**Document extract**:

***

Although an unexpected shortage of Helium occurred, the project PIs of the YOPP-endorsed OASIS-YOPP Thule were still able to launch three radiosondes during their campaign from 23-27 February at Thule Air Base (76.5°N, 68.8°W). A team of two people  travelled to Thule at the end of February to launch the few available radiosondes and perform maintenance and calibrations of the ground-based microwave radiometers.

In 2016 the OASIS-YOPP team installed a RPG HATPRO microwave radiometer capable of measuring vertical profiles of tropospheric temperature with a time resolution of 30 minutes and water vapor column contents with a time resolution of 10 seconds. This instrument was operated and well calibrated throughout 2017 and has been running during the Arctic Special Observing Period from 1 February to 31 March. Additionally, starting in late February, the team has carried out measurements of stratospheric water vapor from 25 to 70 km altitude by means of a ground-based microwave spectrometer.

IGP

The YOPP-endorsed Iceland-Greenland Seas Project (IGP) is an atmosphere-ocean project encompassing coupled wintertime observations and numerical modelling. The motivation and overall programme hypothesis is that wintertime convection in the northwest Iceland Sea and southeast Greenland Sea, forced by intermittent cold-air outbreaks, forms the densest component of the Atlantic Meridional Overturning Circulation (AMOC). In order to obtain in-situ observations of cold-air outbreaks, orographic flows and their associated air-sea fluxes over the Iceland Sea and the marginal-ice-zone, during an aircraft-based field campaign scheduled for the YOPP Arctic Winter Special Observing Period cold-air outbreaks, orographic jets and wakes were observed from an instrumented Twin Otter, operated by the British Antarctic Survey.

***

**Information supplied**:

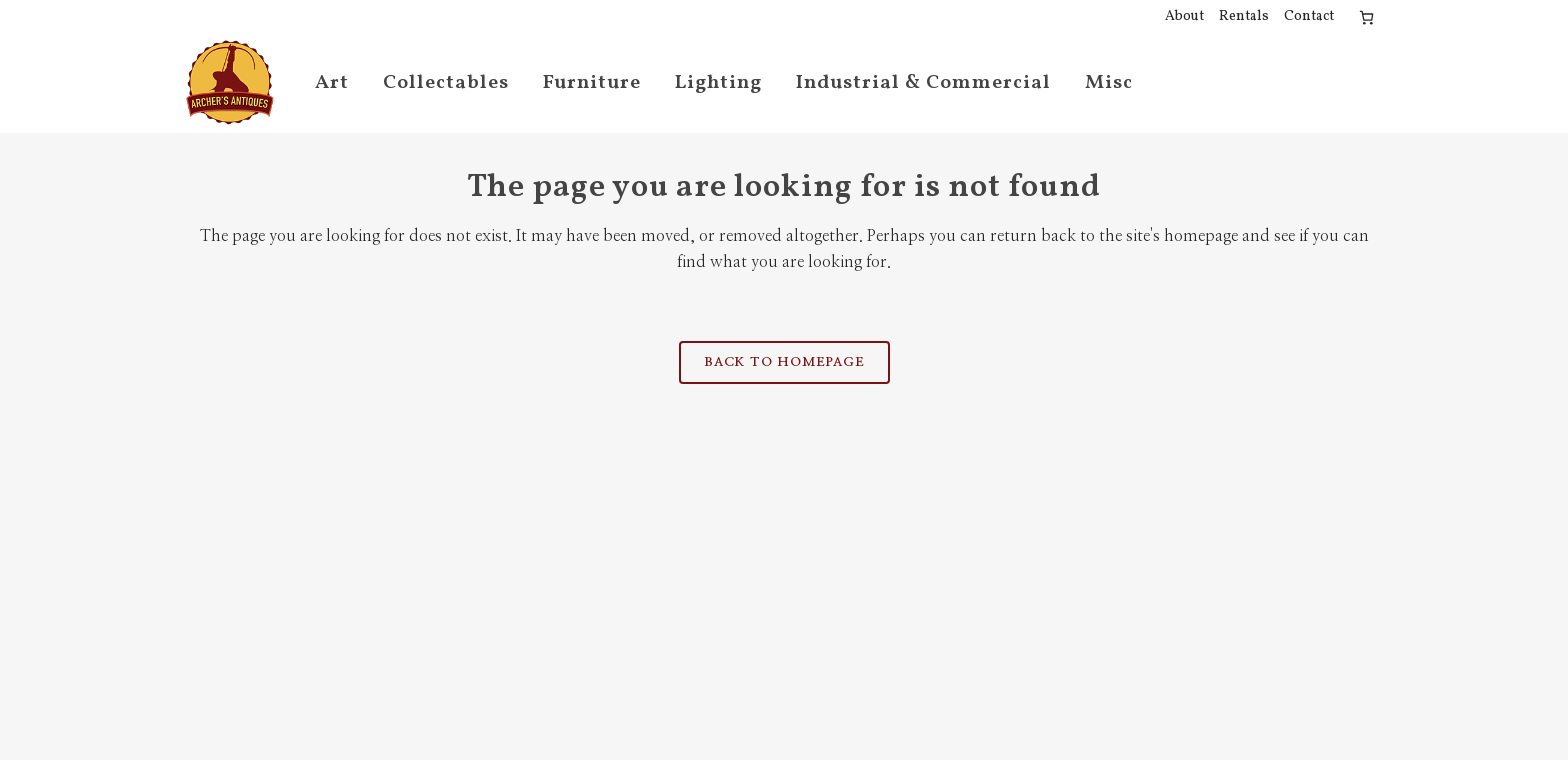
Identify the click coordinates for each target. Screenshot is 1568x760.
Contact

***

**Problems to solve**:
• A. In the YOPP campaign text above, could you write out the passage from "The YOPP-endorsed Iceland-Greenland" to "British Antarctic Survey." word for word?
• B. Answer these questions from the YOPP campaign text:
(i) On what dates did the Thule campaign take place?
(ii) In what year did the OASIS-YOPP team install the RPG HATPRO microwave radiometer?
(iii) Which organization operated the instrumented Twin Otter?

**Solutions to the tasks**:
• A.
The YOPP-endorsed Iceland-Greenland Seas Project (IGP) is an atmosphere-ocean project encompassing coupled wintertime observations and numerical modelling. The motivation and overall programme hypothesis is that wintertime convection in the northwest Iceland Sea and southeast Greenland Sea, forced by intermittent cold-air outbreaks, forms the densest component of the Atlantic Meridional Overturning Circulation (AMOC). In order to obtain in-situ observations of cold-air outbreaks, orographic flows and their associated air-sea fluxes over the Iceland Sea and the marginal-ice-zone, during an aircraft-based field campaign scheduled for the YOPP Arctic Winter Special Observing Period cold-air outbreaks, orographic jets and wakes were observed from an instrumented Twin Otter, operated by the British Antarctic Survey.

• B.
(i) 23-27 February
(ii) 2016
(iii) The British Antarctic Survey